The united front of a media rights deal covering all of Irish horse racing is no more after five smaller tracks rejected a proposal from the negotiating committee of the Association of Irish Racecourses for a continuation of the existing deal with Satellite Information Services and Racing TV.
The current deal runs to the end of 2023 and negotiation on a replacement has been going on for months with the incumbent granted the status of a preferred bidder as far back as last October.
Sligo, Kilbeggan, Limerick, Roscommon and Thurles have now written to the Minister for Agriculture, under whose remit the sport is run, to query legislation that insists on a single deal claiming it as an unconstitutional infringement of their rights.
It is believed they already have a counter offer on the table to go with Arena Leisure who operate a number of smaller tracks in the UK including Lingfield and Southwell All Weather tracks and who have a deal to show coverage on another paywall channel of Sky Sports Racing.
The money being talked about is €100,000 per fixture which is a material amount to a track where attendance on regular fixtures would more likely be in the hundreds rather than thousands.
The courses argue that Horse Racing Ireland favours its own tracks in the distribution of the money from the Racing TV deal.
The split echoes that which took place in British Racing when their racecourse took the decision to establish their own media company to broadcast the regular diet, away from the biggest race days that used to be shown on Channel 4 and the BBC but which then moved exclusively to ITV, and which are shown in Ireland on Virgin Media.

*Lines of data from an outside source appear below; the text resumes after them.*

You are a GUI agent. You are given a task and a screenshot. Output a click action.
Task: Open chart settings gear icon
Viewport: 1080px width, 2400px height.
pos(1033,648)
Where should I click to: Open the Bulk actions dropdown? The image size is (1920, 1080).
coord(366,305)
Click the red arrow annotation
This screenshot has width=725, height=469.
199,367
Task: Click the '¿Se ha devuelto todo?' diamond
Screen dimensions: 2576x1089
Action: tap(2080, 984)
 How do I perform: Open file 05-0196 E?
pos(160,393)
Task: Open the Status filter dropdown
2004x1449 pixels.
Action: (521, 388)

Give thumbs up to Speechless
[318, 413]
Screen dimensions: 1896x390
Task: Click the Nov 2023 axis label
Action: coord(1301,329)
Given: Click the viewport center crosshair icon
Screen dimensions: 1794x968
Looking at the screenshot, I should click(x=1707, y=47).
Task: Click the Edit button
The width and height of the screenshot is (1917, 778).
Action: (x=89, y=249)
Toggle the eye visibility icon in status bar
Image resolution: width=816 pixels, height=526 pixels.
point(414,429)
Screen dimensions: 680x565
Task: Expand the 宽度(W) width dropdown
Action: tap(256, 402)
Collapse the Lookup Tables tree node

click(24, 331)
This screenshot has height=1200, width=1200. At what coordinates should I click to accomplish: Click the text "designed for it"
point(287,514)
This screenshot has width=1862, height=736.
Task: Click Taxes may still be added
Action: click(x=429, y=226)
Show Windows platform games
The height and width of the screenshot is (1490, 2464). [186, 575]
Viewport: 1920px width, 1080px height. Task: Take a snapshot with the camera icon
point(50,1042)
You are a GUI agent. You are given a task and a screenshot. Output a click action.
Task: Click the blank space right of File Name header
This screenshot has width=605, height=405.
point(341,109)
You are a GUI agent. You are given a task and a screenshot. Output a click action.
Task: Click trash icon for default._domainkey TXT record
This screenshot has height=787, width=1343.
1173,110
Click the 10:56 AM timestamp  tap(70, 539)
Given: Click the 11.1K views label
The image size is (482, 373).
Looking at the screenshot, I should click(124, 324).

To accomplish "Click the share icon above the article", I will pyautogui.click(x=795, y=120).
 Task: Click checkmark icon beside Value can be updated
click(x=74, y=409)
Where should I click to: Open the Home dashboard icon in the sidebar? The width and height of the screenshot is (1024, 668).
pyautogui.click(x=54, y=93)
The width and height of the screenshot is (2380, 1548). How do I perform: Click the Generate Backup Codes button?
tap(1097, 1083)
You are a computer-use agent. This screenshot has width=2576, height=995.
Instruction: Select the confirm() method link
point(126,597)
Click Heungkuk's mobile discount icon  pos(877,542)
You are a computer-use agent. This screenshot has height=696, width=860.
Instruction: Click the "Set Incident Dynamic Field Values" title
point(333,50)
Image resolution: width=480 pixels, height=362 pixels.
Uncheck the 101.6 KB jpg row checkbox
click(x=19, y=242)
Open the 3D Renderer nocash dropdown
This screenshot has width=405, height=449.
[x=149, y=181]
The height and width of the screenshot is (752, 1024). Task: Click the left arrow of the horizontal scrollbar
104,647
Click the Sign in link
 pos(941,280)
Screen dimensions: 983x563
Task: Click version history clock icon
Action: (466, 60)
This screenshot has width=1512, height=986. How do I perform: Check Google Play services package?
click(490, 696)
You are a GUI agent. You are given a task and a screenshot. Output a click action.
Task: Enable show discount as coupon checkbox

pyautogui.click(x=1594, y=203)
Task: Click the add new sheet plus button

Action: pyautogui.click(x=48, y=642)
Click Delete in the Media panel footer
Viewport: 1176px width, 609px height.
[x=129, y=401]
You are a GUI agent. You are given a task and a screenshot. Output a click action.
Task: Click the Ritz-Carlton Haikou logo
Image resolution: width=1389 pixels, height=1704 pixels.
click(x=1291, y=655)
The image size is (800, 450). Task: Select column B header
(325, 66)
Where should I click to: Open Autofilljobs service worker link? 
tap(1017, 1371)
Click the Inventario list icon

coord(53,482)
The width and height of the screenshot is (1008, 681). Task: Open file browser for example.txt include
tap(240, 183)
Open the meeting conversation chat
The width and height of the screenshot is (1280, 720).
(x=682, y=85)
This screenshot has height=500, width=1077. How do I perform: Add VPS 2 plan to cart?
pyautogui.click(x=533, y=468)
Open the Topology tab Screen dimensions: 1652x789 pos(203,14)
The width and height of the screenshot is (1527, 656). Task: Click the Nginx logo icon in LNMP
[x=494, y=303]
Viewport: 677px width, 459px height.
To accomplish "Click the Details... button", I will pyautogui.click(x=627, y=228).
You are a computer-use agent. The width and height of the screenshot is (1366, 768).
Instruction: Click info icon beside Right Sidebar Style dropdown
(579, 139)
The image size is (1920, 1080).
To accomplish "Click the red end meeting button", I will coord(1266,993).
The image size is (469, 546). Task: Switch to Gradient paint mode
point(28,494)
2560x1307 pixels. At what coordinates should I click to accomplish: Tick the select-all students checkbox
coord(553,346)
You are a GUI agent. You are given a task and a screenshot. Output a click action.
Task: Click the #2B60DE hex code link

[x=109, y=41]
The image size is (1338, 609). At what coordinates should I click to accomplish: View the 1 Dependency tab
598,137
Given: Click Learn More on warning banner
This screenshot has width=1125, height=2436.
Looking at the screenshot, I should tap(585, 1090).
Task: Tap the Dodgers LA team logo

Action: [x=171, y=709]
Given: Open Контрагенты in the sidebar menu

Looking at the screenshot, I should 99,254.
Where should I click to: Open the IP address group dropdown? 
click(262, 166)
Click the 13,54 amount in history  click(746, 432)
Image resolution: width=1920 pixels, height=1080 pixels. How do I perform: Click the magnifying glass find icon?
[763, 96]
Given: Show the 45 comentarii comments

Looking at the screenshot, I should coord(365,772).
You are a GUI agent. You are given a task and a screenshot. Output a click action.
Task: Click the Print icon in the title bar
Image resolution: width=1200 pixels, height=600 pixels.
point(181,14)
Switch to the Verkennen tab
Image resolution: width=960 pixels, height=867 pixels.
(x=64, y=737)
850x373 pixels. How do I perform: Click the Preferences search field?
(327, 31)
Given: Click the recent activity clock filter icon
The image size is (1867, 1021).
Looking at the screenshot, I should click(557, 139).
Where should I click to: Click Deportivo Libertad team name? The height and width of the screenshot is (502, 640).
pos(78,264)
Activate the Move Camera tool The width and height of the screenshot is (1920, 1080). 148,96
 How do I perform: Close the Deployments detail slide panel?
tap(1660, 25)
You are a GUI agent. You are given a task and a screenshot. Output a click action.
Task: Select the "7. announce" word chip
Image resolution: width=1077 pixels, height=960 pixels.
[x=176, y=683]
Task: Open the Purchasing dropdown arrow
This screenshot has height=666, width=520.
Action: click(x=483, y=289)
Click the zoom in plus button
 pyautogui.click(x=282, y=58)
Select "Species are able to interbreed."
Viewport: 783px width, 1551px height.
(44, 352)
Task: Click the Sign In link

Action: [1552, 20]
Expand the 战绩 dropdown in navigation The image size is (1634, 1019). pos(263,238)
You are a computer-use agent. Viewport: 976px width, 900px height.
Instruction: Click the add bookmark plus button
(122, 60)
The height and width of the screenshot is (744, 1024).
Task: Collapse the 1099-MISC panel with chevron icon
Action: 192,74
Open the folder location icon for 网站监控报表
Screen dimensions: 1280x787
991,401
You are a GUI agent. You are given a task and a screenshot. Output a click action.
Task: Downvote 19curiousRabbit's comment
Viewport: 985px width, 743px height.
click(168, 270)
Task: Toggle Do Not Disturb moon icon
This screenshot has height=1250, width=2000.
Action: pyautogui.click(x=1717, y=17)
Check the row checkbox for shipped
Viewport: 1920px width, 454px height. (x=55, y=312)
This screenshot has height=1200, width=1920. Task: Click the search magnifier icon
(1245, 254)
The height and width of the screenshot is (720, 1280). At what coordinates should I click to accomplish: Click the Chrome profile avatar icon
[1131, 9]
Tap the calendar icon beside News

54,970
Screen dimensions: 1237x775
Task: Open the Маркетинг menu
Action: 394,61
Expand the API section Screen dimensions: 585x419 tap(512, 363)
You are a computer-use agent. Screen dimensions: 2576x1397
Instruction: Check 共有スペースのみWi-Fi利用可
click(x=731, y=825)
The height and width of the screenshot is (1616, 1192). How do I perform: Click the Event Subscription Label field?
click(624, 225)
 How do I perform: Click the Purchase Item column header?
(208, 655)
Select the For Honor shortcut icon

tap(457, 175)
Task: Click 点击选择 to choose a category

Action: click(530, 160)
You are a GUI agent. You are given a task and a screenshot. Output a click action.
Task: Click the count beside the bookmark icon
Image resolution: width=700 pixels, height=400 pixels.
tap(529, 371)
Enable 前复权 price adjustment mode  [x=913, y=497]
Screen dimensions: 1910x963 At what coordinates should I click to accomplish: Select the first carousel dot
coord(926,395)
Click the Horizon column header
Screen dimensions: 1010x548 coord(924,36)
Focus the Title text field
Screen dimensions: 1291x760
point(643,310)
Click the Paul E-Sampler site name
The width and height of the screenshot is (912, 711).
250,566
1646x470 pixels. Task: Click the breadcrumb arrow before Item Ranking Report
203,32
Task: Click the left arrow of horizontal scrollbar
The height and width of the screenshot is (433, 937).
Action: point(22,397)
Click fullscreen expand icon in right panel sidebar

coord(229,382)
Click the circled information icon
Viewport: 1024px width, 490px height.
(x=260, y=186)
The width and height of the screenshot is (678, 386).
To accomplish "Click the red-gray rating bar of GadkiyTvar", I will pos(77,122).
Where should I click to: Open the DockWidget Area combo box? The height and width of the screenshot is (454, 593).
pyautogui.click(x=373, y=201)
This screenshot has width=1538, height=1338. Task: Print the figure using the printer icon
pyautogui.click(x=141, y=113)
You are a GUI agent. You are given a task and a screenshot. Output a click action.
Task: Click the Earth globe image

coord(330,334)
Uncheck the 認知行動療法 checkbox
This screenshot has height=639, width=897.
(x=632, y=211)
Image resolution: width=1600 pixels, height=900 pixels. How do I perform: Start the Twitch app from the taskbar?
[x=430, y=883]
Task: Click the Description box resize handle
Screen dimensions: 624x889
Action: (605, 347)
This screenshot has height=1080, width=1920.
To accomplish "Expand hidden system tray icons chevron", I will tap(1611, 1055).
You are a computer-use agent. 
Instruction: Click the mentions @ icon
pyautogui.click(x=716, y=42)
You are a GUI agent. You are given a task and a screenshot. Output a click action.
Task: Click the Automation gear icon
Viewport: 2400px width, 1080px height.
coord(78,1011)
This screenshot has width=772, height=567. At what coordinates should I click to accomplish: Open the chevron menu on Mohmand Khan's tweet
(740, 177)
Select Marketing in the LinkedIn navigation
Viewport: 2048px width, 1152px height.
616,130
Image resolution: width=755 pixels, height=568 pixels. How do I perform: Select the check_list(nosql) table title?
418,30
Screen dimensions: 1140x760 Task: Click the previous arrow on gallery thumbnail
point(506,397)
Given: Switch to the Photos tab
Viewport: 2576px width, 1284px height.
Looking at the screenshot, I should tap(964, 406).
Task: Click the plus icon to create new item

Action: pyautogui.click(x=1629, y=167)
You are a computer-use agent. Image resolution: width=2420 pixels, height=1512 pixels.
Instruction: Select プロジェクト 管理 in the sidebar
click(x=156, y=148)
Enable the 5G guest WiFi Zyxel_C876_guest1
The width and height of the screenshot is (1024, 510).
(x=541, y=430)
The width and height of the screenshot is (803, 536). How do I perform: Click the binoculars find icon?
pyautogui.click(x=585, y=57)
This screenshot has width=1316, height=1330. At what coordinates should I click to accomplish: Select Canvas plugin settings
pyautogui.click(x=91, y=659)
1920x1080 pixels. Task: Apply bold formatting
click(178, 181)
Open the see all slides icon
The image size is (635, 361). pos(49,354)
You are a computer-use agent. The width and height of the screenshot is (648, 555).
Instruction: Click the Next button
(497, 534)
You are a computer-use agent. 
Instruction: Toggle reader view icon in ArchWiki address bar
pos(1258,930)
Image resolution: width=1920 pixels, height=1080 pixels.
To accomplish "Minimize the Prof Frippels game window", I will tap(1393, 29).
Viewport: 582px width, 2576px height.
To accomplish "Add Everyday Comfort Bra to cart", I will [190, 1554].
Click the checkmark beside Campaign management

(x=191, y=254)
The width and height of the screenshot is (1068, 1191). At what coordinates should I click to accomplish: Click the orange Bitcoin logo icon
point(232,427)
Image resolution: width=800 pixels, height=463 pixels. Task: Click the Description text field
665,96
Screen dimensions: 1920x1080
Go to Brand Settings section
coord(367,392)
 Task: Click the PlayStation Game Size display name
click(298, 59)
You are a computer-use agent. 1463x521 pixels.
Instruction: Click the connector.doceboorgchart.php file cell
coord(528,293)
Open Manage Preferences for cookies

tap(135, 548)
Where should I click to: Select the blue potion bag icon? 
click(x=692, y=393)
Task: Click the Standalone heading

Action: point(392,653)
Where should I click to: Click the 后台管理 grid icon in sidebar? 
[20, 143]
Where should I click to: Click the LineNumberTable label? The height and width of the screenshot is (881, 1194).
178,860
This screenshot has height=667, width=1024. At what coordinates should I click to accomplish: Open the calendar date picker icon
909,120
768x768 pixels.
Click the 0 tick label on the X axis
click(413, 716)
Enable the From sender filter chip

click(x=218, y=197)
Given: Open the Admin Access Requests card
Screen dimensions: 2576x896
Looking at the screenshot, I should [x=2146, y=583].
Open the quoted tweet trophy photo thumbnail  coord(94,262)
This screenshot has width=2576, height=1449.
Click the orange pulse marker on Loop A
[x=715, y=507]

Meetings such as the Leopardstown Christmas and Dublin Racing Festival, Punchestown, Galway and at Fairyhouse and the Curragh would not be impacted by this deal and there is no strong indication of whether SIS and Racing TV would change the terms of the offer that has been recommended without the five tracks that now sit outside the main tent.
The 21 other racecourse did approve the deal at a meeting in Kildare yesterday and that now goes for ratification to the Board of Horse racing ireland this Friday, giving 48 hours for the Minister to react to the request to get involved or for more negotiation to take place between the two groups and their two potential media suitors.
“It’s a fantastic deal and I’m delighted for the 21 racecourses who have signed up to secure it today,” said Chair of the Association of Irish Racecourses and CEO of Punchestown, Conor O’Neill.
“I would like to thank the Board of AIR and our CEO Paul Hensey for their hard work and support. I would also like to especially thank our former CEO Paddy Walsh who has worked tirelessly on achieving the best possible deal for our members and the HRI Media Rights Committee whose commitment has been extraordinary throughout the entire process.”
“Although it’s disappointing that it was not approved by all, today is a very positive day for the future of Irish racing, let’s not take away from that. I look forward to continuing our partnership with SIS and RMG for the overwhelming majority of Irish Racecourses subject to the approval by the HRI Board on Friday.”